Yo, que pasaba del silencio al grito, puedo mantener el tono inalterable ante casi cualquier situación. Ultimamente, he vivido escenas en las que antes habría saltado por los aires con una templanza tal que ni me reconozco. Yo sé, Urquijo, que te reirás de mí, pero te juro que en esos momentos es donde más percibo mi capacidad para salir del plano y verlo todo como un mero espectador.

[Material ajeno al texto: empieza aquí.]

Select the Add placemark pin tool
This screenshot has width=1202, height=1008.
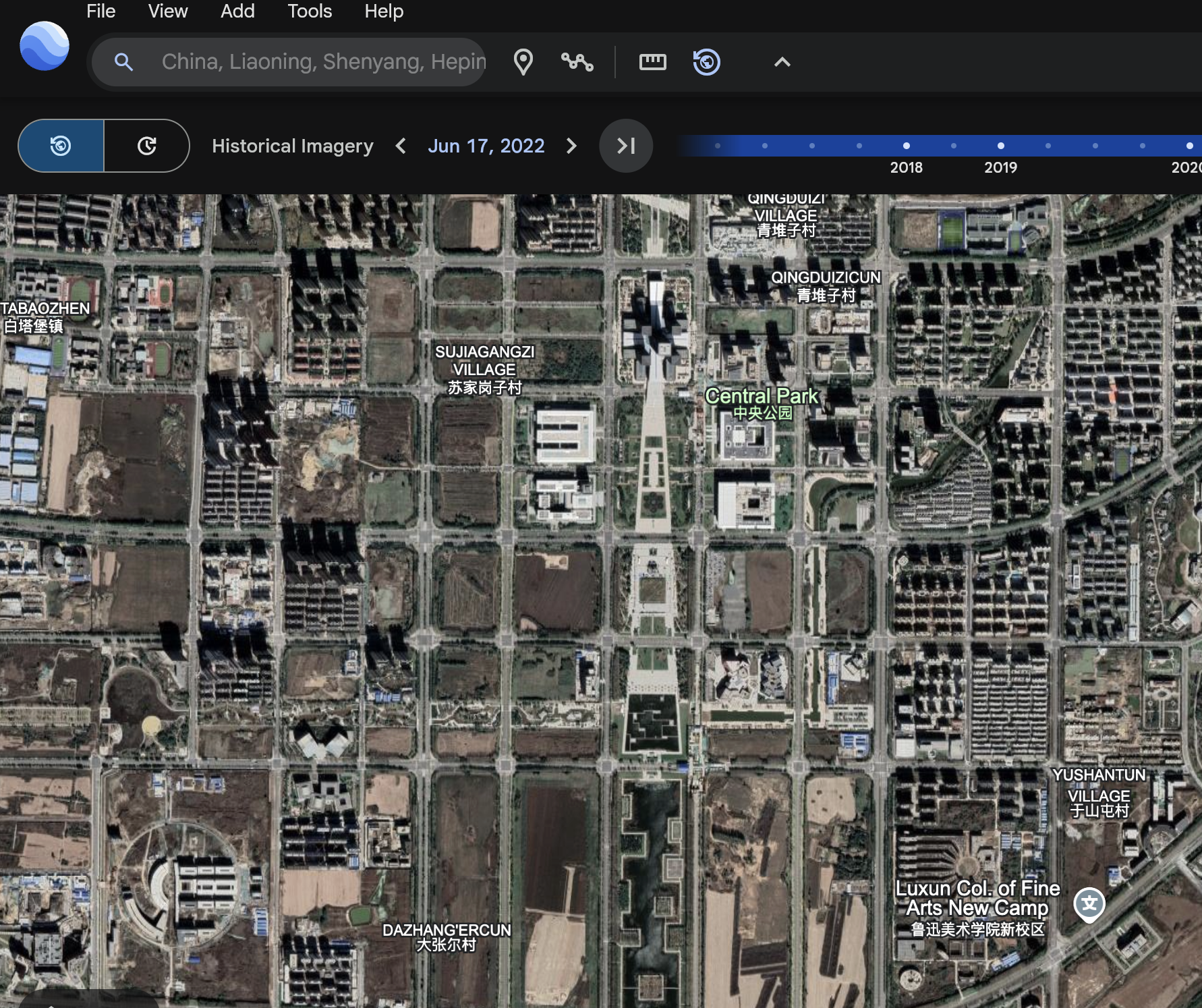pyautogui.click(x=523, y=62)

Y no es que ya no me ponga nerviosa, es que estoy curada de espanto. Como si el último año me hubiera preparado para observar impasible que todo es posible. O como si, de alguna manera, supiera, con certeza, que todo tiene un sentido. Que, al final, todo saldrá bien y si no ha salido bien es porque no es el final. Me hacen feliz y me dan paz cosas de lo más sencillas. Cosas, que no son imprescindibles, pero me dan una maravillosa sensación de control sobre situaciones que, claramente, no puedo -y ahora tampoco quiero- controlar. Mejor, porque no las controlo. Aún peor, a ratos, no me controlo.

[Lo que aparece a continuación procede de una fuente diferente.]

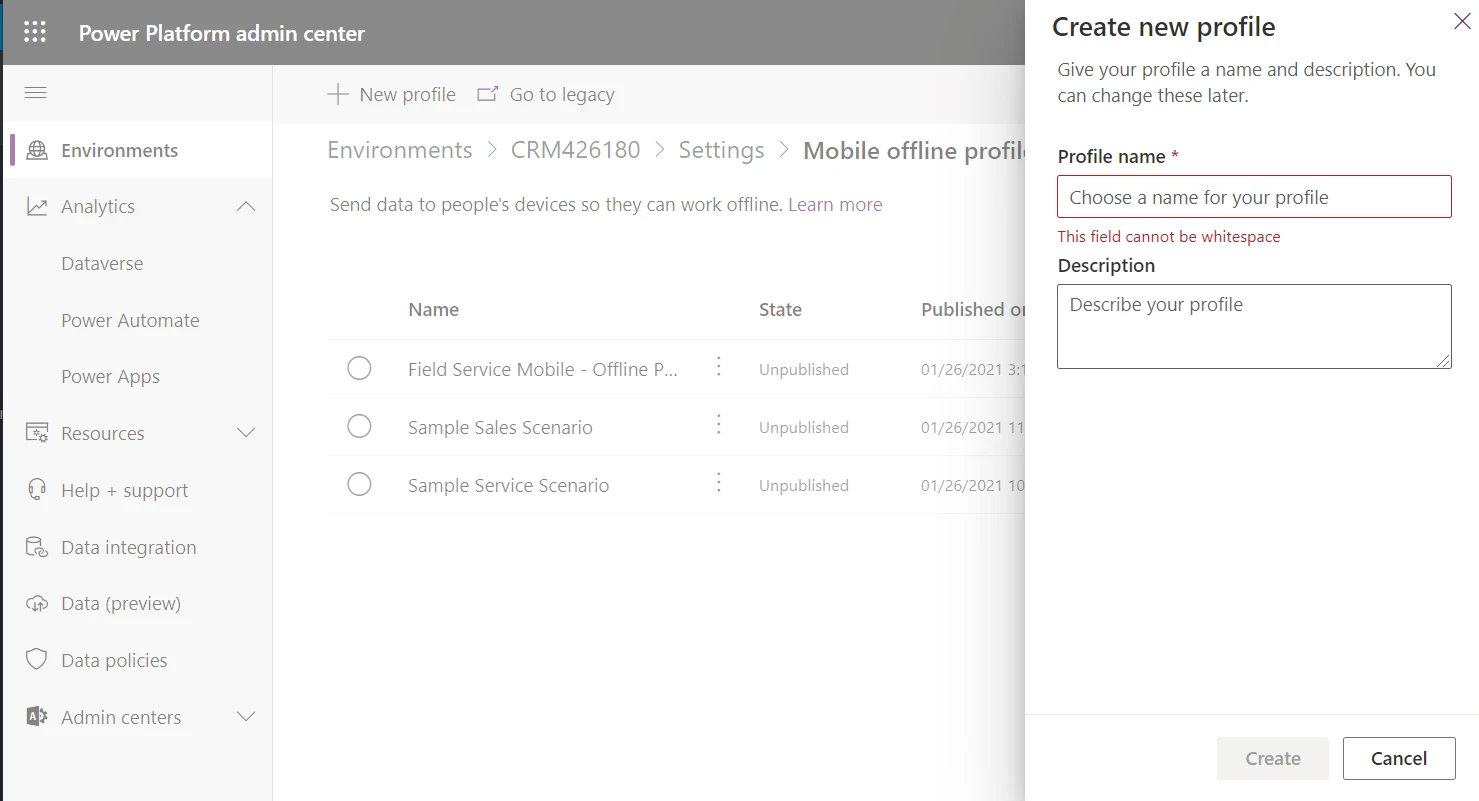
Task: Select the Sample Service Scenario radio button
Action: click(x=359, y=485)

Y me encantaría perder el control si no tuviera que lidiar conmigo misma cada vez que me pasa. Si de verdad me quieres un poco, Urquijo, aquí no te reirás porque no te imaginas el machete que me da el alter ego y la presión a la que somete a mi débil conciencia. Y lo absolutamente ultra que me invita a ser, para que no caiga de nuevo. Como si, desde el día en que te mordió un perro, decidieras que jamás volverás a acariciar a uno. Por adorable que parezca.
Y no es algo racional, es puramente físico. Viene del estómago, que es el segundo cerebro. Viene con náuseas, pinchazos, y una retahíla de mecagoenlaleches intermitentes que me acompañan allá donde vaya. Que interrumpen mis líneas de Excel. Que se cuelan en mis explicaciones sobre el contacto visual y entre los elementos de mis balances de situación. Que me hacen sentir que doña Blanca es un fake. Y me desubican a lo largo de mis rutinas. Esas que tanto orden y control me producen.

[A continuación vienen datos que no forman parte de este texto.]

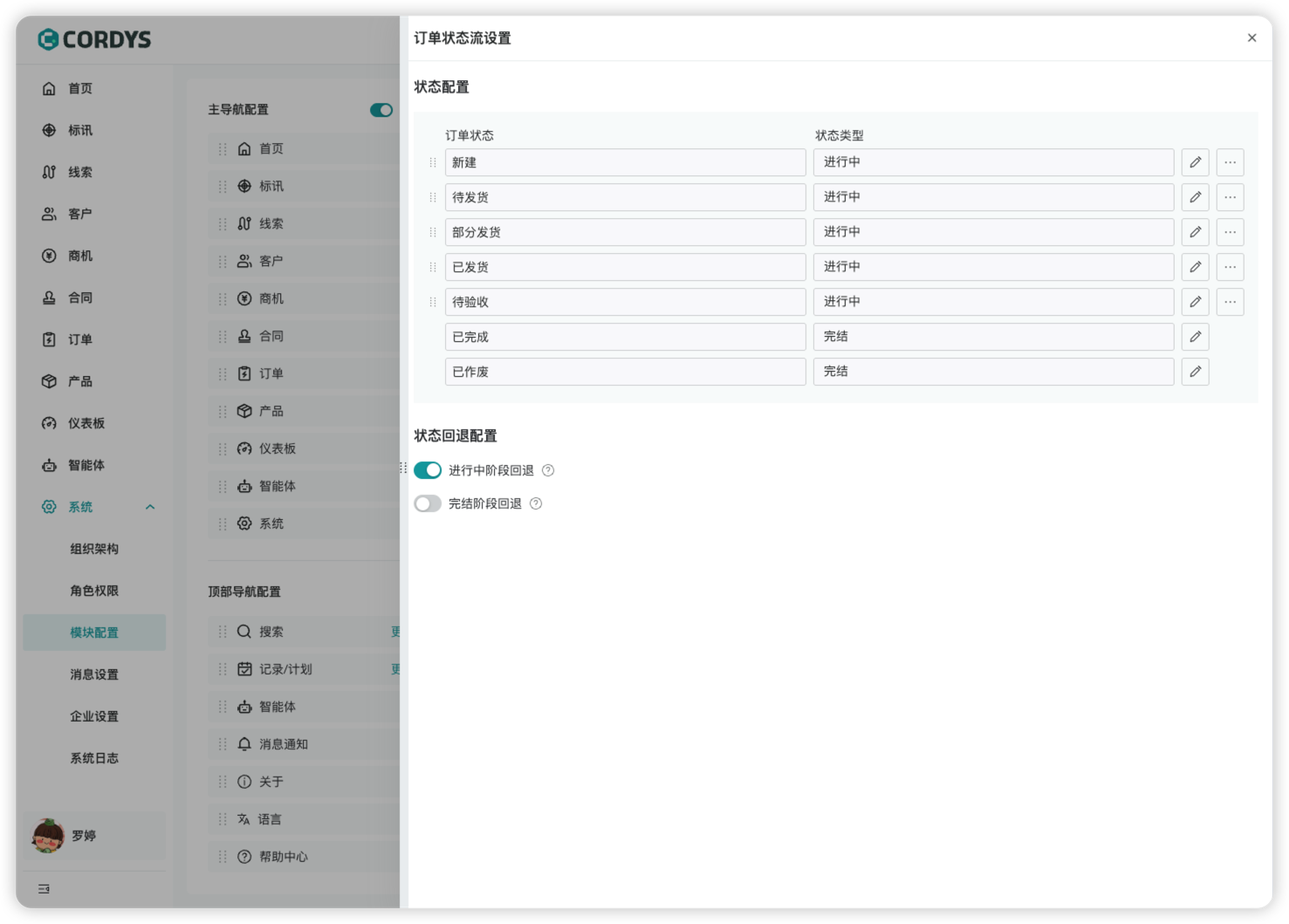Click the 搜索 magnifier icon under 顶部导航配置
The height and width of the screenshot is (924, 1289).
point(243,631)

De niña, salí con mi padre a comprar chuches y me enganché con una piruleta gigante. Era preciosa. Enorme. Roja. Brillante. Con forma de corazón y unas letras en blanco que decían I love you.
Daddy’s girl. La pirueta fue mía. Era de un caramelo intenso. No como las pequeñas. Y las letras tenían una textura que, hoy por hoy, no puedo soportar. Pasé toda la mañana pegada a mi piruleta. Esas letras no desaparecían nunca. Y yo empeñada en borrarlas. En poder con ella. Era una niña batallando con una piruleta que, desde el principio, supo que no la vencería. Tras horas de intentos, acabó en la cocina, con exactamente el mismo aspecto que al comprarla, como si nadie la hubiera tocado. Y yo…yo acabé en el baño. Y en la cama. Dos días intensos de vómitos. Y ese I love you intacto me venía a la cabeza en cada asalto en que mi cuerpo luchaba por deshacerse de esa textura. Cada vez que veo esas piruletas gigantes me cuesta trabajo no revivir la escena.
Y el problema es que no recuerdo el placer de darle lametazos a una piruleta. Solo recuerdo el horror de mi pequeño estómago expulsando cada mililitro. Solo siento asco. Culpa. Arrepentimiento. Vergüenza. Un malestar tan intenso y real como si el tiempo no hubiera pasado y ese desagradable I love you siguiera en mí.
I hate you. Mis hijos llevan meses tanteando unos adoquines del Pilar con ese mismo caramelo y no puedo soportar mirarlos cuando los sacan.
Dicen que hay, dicen que hay un mundo de tentaciones. También hay caramelos con forma de corazones.
Y digo yo, ¿no podría existir un término medio? ¿No podría tener yo el privilegio de enfrentar las cosas con mesura? O no enfrentarlas y punto. ¿No podría conformarme con lo sencillo, lo medible, lo controlado? Y mira que rezo. Cada día más. Y me pongo en sus manos. Pero no aprendo. Como el hijo pródigo. Juzgado por su hermano. Abrazado por su padre. Que siempre lo recibe, como quien sabe que en el pecado llevas la penitencia.
Como quien sabe que caeremos mil veces en la misma piedra. En forma de corazón. O de sonrisa. Esa que hoy no consigo mostrar porque me mata la culpa. Esa que sale como en los cómics junto a un te lo dije. Te lo dije yo a ti. Lo sabía. Lo sabía. Lo sabía. Por mi culpa. Por mi culpa. Por mi gran culpa.
Decían que era impaciente. Impulsiva. Ansiosa. Decían bien. Que digan lo que quieran. Y yo haga lo que deba. O lo que pueda. O lo que me salga de las canciones.
De grande me volvió a pasar lo mismo. Pero ya estaba duro mucho antes.